超のつく數學用語については、以前にも記事に書いた。今囘の話題は、超準解析である。


超準解析は、英語ではノン・スタンダード・アナリシスといふ。直訳すれば、非標準解析といつたところか。では何故、ノン・スタンダードは超準と訳されたのか


スタンダード・アナリシス(要するに微分積分)は、発生当時は大きな問題を抱へてゐた。無限小といふ数を定義出来なかったのである。そこで無限小は数ではなく函数の性質といふ事にした。


この無限小といふ性質は、イプシロン・デルタ論法などを使用して定義される。高校数学の微分積分では、ここまで厳密な議論はせず、ただlim(ギリシャ語でリーメスと読む)といふ記号が良い加減に使はれてゐる。


要するにスタンダードなアナリシスは、無限小といふ数を扱はないのだ。ところが、二十世紀も後半に、数学者たちは無限小を数として合理的に定義する事に成功した。

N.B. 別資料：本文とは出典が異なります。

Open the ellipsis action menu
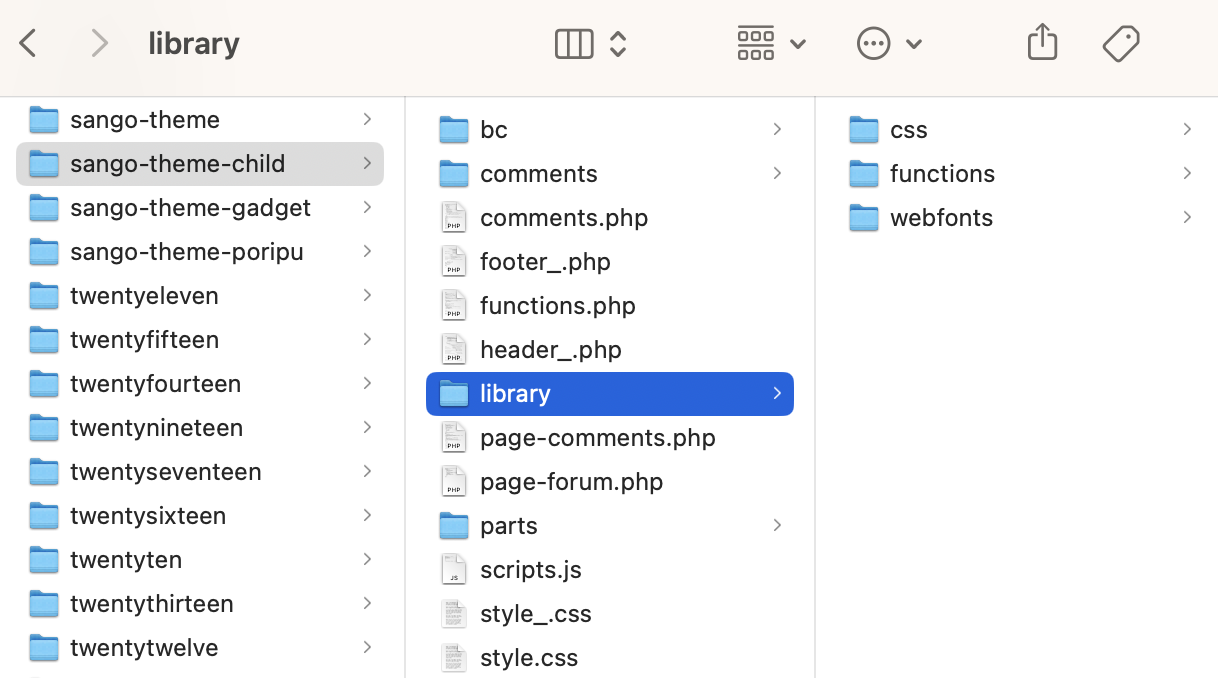The image size is (1218, 678). click(x=889, y=44)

実数には、無限小や無限大といつた数は含まれない。それは、実数の定義がさうなつてゐるからだ。そこで数学者たちは実数を拡張して無限小や無限大といふ数を含む超実数といふ数を定義した。


超準解析とは、この超実数を使用した解析なのである。この理論では、無限小や無限大といふ数を使つて微分や積分を定義できるのだ。


超準といふ訳語の雰囲気が、いくらかでも伝わつたらうか。それにしても、メタやウルトラ、スーパー、ハイパーだけでなくノン・スタンダードまでと訳すのはどうかと思ふのだが。